American in Britain – Wealth Management
Many people don’t like to think about what will happen in the event of their death. For US persons living in the UK, the subject of inheritance tax is one that can be very important due to the large differential in the nil rate inheritance tax bands available in the UK as compared to the US. A lack of understanding about how inheritance tax works can end up costing loved ones hundreds of thousands, if not millions of dollars. However, proper planning can help minimise the amount of inheritance tax payable and help ensure that loved ones are left with an estate that will provide for their needs after death. Proper strategies will largely depend on whether an individual is deemed to be UK domicile or non-UK domicile at the time of death.

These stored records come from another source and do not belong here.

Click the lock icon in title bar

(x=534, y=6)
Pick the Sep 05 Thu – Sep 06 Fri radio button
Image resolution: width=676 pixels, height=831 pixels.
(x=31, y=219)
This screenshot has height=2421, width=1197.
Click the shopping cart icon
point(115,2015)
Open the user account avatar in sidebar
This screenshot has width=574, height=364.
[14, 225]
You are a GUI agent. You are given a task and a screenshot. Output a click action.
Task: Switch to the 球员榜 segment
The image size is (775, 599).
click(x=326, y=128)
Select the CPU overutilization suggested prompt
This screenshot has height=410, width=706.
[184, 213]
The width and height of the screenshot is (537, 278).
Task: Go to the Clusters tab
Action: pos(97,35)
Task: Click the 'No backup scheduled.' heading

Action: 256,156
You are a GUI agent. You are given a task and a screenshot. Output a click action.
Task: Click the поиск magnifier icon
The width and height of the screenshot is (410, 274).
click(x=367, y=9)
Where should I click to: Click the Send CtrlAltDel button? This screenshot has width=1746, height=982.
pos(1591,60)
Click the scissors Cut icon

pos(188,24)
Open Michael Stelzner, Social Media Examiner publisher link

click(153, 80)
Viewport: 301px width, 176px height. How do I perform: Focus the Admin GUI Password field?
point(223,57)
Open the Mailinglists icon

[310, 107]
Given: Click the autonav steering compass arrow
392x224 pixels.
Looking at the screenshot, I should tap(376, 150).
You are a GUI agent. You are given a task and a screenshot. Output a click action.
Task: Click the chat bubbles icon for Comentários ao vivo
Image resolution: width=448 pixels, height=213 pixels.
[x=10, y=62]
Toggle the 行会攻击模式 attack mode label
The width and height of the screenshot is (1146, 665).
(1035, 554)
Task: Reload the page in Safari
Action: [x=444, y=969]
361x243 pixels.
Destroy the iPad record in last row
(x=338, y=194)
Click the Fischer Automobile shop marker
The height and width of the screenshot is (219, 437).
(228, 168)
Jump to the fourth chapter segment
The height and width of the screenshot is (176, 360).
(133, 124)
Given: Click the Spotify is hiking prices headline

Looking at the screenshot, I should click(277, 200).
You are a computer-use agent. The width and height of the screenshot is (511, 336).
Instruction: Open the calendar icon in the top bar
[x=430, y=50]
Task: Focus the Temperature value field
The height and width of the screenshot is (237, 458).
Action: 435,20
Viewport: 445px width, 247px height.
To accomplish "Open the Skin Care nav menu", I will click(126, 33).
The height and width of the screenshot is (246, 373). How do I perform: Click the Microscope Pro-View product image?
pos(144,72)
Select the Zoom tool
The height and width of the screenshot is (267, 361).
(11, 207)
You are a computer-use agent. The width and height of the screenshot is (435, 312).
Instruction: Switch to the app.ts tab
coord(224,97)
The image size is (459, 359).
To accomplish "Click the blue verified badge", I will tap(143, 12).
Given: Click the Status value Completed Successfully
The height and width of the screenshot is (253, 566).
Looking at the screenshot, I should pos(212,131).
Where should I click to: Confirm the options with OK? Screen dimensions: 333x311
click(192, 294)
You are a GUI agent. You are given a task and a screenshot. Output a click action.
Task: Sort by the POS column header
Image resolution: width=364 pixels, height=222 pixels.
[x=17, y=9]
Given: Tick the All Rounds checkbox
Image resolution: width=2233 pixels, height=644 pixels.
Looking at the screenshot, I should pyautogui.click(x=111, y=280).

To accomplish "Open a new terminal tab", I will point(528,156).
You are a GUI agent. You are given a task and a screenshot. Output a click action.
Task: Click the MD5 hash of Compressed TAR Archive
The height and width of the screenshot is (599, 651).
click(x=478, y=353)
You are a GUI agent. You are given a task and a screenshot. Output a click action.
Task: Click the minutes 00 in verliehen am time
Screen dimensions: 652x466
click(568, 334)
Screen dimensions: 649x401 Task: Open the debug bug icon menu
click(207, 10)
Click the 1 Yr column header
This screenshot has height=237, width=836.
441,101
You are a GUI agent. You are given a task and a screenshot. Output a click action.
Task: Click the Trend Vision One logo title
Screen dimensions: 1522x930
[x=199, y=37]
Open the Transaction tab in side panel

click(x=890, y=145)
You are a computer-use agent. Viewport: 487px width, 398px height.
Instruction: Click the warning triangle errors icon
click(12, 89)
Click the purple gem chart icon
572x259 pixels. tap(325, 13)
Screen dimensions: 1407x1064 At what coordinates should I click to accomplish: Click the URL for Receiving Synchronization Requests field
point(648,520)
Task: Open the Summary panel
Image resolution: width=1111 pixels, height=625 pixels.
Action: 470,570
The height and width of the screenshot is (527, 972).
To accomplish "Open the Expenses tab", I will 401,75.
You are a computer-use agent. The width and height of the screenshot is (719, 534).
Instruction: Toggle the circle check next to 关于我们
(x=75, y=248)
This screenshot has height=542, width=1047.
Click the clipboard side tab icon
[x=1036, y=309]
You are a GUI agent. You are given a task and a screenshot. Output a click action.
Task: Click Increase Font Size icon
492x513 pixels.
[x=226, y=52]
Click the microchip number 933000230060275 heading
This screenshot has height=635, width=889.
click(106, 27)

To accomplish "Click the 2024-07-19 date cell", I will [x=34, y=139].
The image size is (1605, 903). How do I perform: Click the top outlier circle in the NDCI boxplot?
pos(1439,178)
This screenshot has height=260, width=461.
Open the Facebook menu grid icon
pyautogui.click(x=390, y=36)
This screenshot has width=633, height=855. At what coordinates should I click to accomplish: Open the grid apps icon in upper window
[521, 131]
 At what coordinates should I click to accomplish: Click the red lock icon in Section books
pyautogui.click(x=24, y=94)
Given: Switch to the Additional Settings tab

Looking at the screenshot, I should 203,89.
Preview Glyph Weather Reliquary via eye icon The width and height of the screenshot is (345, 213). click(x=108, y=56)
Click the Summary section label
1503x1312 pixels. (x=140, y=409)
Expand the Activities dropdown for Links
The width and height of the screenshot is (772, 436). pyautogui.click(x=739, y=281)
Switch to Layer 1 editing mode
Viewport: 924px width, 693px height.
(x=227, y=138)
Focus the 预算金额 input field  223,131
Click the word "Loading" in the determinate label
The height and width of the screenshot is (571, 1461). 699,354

What Is Inheritance Tax? Inheritance tax is a levy that is assessed by the government based on the net value of an estate. In its simplest definition, the net value of an estate is based on the fair market value of all assets on the date of death less any debts. Includable assets are most often, among others:
- Cash in the bank
- Any personal property
- Any real property or businesses owned
- Life insurance policy pay-outs.
In the UK, everyone is currently allowed a net estate valued up to £325,000 before any inheritance tax is assessed. This is called the nil-rate band. Any estate valued above this threshold is subject to tax at 40% (or 36% if at least 10% of the residual assets are left to a HMRC qualified charity).